By Linda S. Williams

She slid the drawer closed, stood and absentmindedly picked up her phone to check her messages. “Great,” she said. “No service.” Despite her previous refusals of Pat’s offer of the cabin, Lizzy found herself nestled in the heart of the Pisgah National Forest. She let out a deep sigh at the prospect of two weeks without the distraction of work. It had been almost a year since she had leaned into her husband’s chest as they buried their young son and six months since she watched her husband place the last of his things in the moving van. Lizzy intended to use this time to devise a strategy for the next phase of her life.


Dropping the useless phone into her bag, she grabbed her keys and headed out, the screen door slapping behind her. 

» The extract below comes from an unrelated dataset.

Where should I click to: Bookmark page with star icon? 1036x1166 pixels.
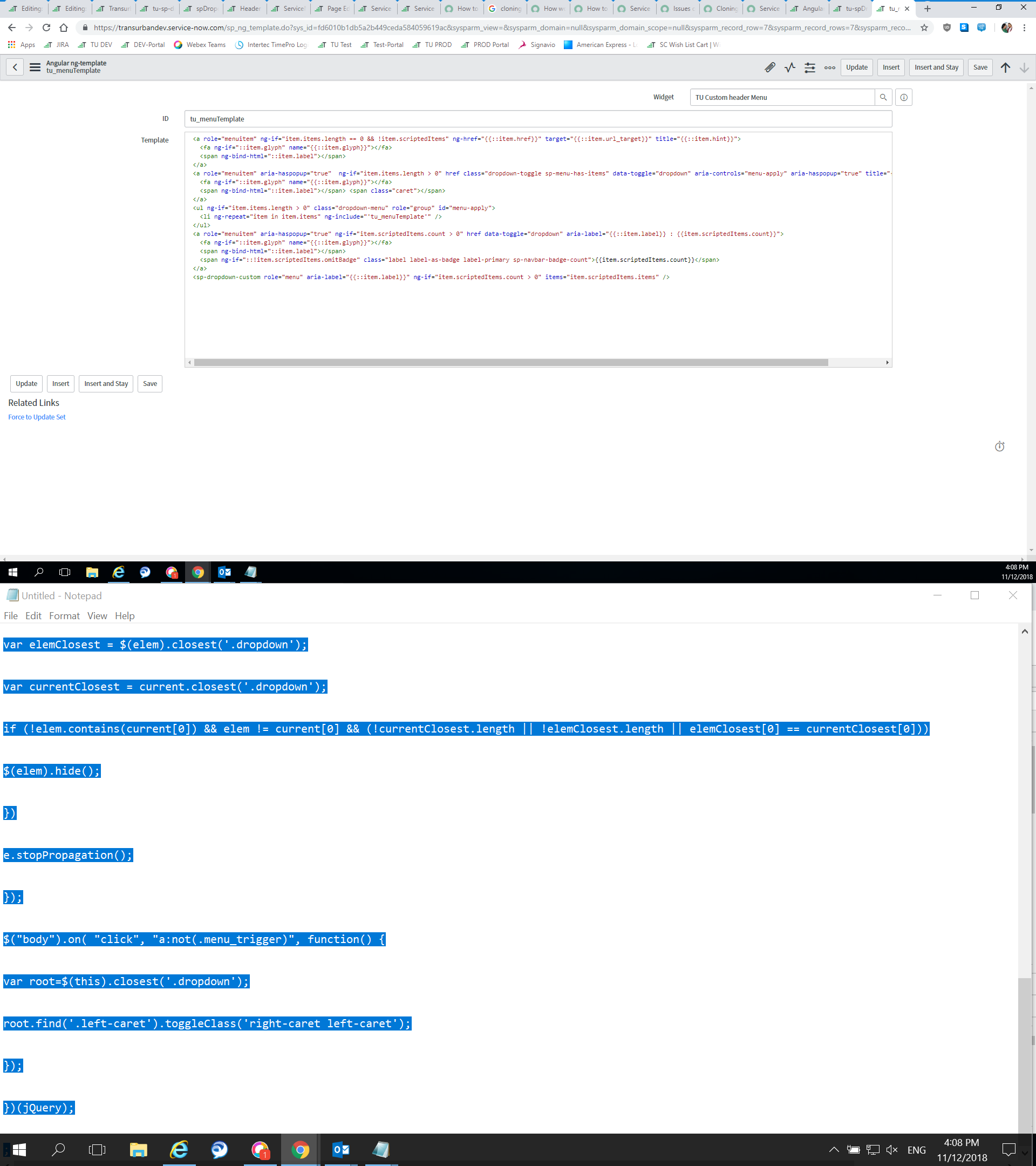tap(924, 28)
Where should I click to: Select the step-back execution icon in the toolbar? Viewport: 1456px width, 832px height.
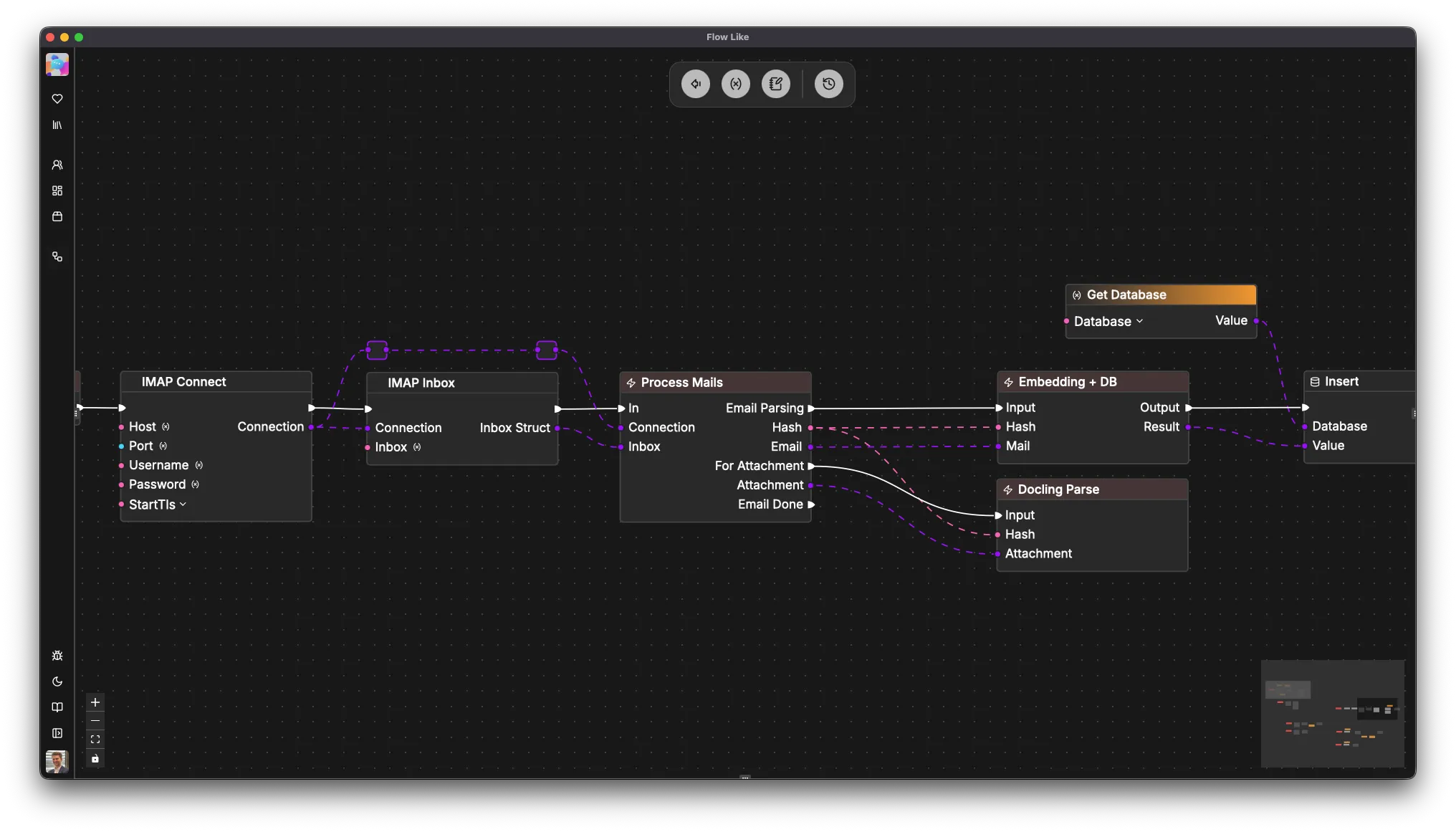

She parked and walked along Main Street until she arrived at New To You. Lizzy moved through the store slowly, stopping to look at several items, putting each back in their place. She was turning to thank the shopkeeper for letting her browse when her eye caught a sharp sliver of light reflecting off the handle of the hairbrush. As she reached to gently lift the brush, she whispered, “It’s exquisite.”  The silver repousse back was monogrammed, it’s handle worn from use. She vaguely stroked the palm of her hand with the horsehair bristles as she approached the counter. “Excuse me,” she said, “I don’t see a price on this.” The shopkeeper took the brush from Lizzy’s outstretched hand. “Well, let’s just take a look,” she replied. “Nope, no price.” She tilted her head slightly as she turned the brush over in her hands, “First time I’ve seen this,” she said. “Oh well, no matter. Does $20 sound fair?” She held the brush out to Lizzy whose response was to exchange it for her debit card. The shopkeeper thanked Lizzy for her business and watched as she walked out and into the fading afternoon sun.

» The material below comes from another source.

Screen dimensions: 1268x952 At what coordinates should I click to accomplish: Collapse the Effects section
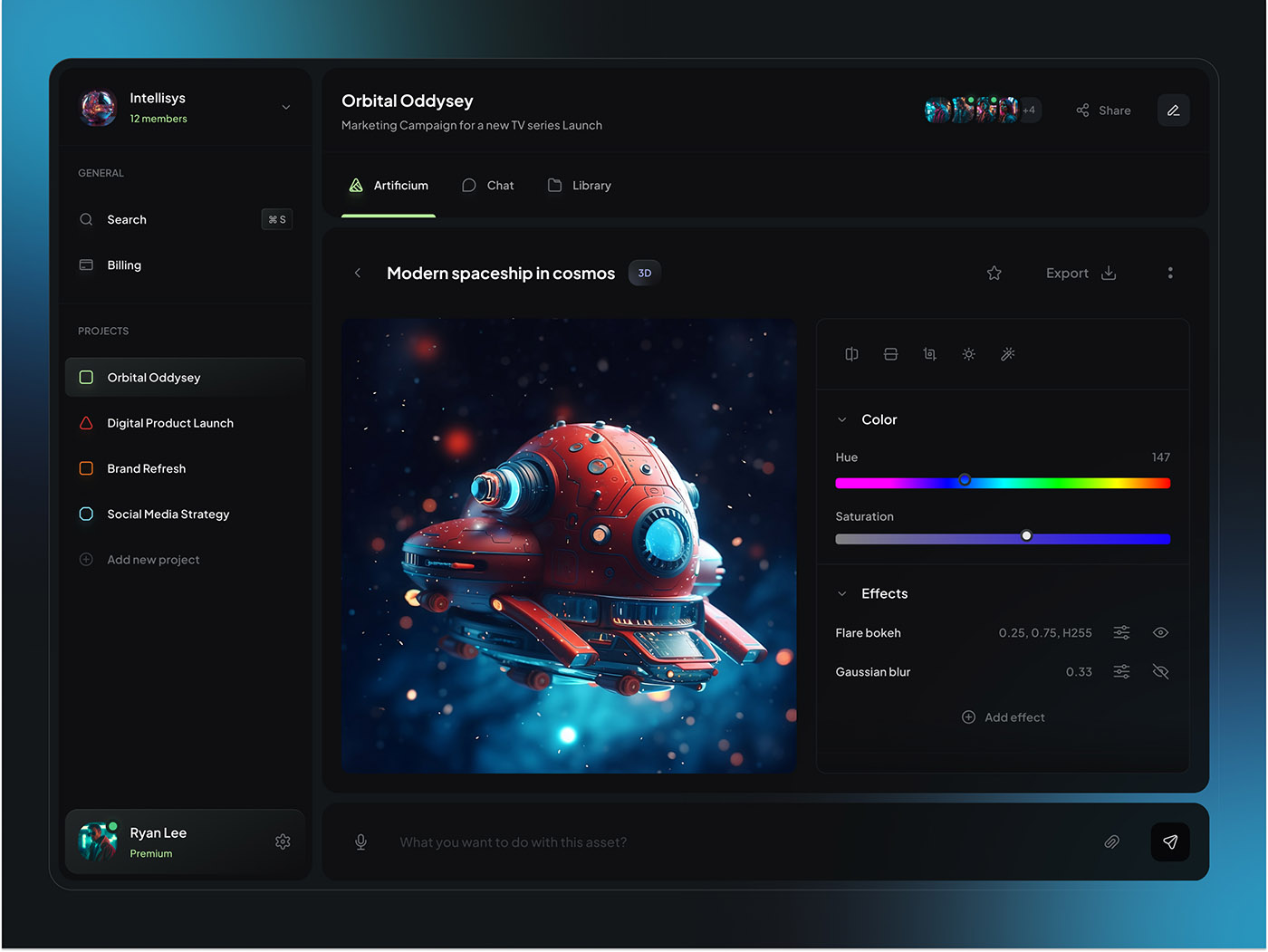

Lizzy dropped onto the sofa and turned the brush in her hand. It was even more lovely than she had first thought and instinctively began stroking her ginger tresses with the soft bristles. Her mind wandered but found no place to settle as she rhythmically guided the brush. 

She bolted upright, heart racing, disoriented as she strained her eyes to see through the duskiness. Quickly her pulse subsided as she recognized Pat’s cabin and realized that she had simply fallen asleep on the sofa.  But, no sooner had lamp light filled the room then a wave of panic washed over her as she frantically began patting the sofa, looking for the brush. A wink of light caught the handle and she quickly retrieved the brush from under the sofa table, clutching it to her chest and letting out a deep exhale. 


After dinner, she adjourned to the porch where the squeak of the glider did its best to oppose the stillness of the night.  The silence intensified, unsettling Lizzy to the point that after only a few minutes she retreated inside. A stack of magazines in hand, she allowed the sofa to engulf her again. The magazines were soon ignored as she gave into the rhythm of the hairbrush slipping through her hair. She sat serenely humming and rocking until she drifted off to sleep.


Unlike earlier when she awoke of her own accord, this time she was awakened by a mournful wail that sliced through the mountain air.  Leaping from the sofa, she turned to face the door and stood riveted in place, hairbrush clutched tightly to her chest. As the keening consumed the cabin, her mind flashed to her Gran and tales of the Banshee. Dismissing the image as quickly as it had materialized, “What if someone is injured and crying for help,” she thought. Crossing to the door, she turned the knob with a trembling hand and stepped onto the porch. Braced for the wailing to intensify, Lizzy instead encountered the same immense silence as before. Straining to see through inky night, she called out “Hello, is anyone there?”  Receiving no reply, she raised her voice and called out again. Struggling to hear through the dense silence, she stood there until a tingling began at the nape of her neck and crept up her scalp. The feeling that she needed to get inside overcame her just as the clouds that had obscured the Moon parted.  There, at the edge of the tree line, illuminated by the moonlight was a hooded figure, crouched at the base of a tree, its shrouded face looking at Lizzy, an outstretched skeletal finger pointing accursedly. 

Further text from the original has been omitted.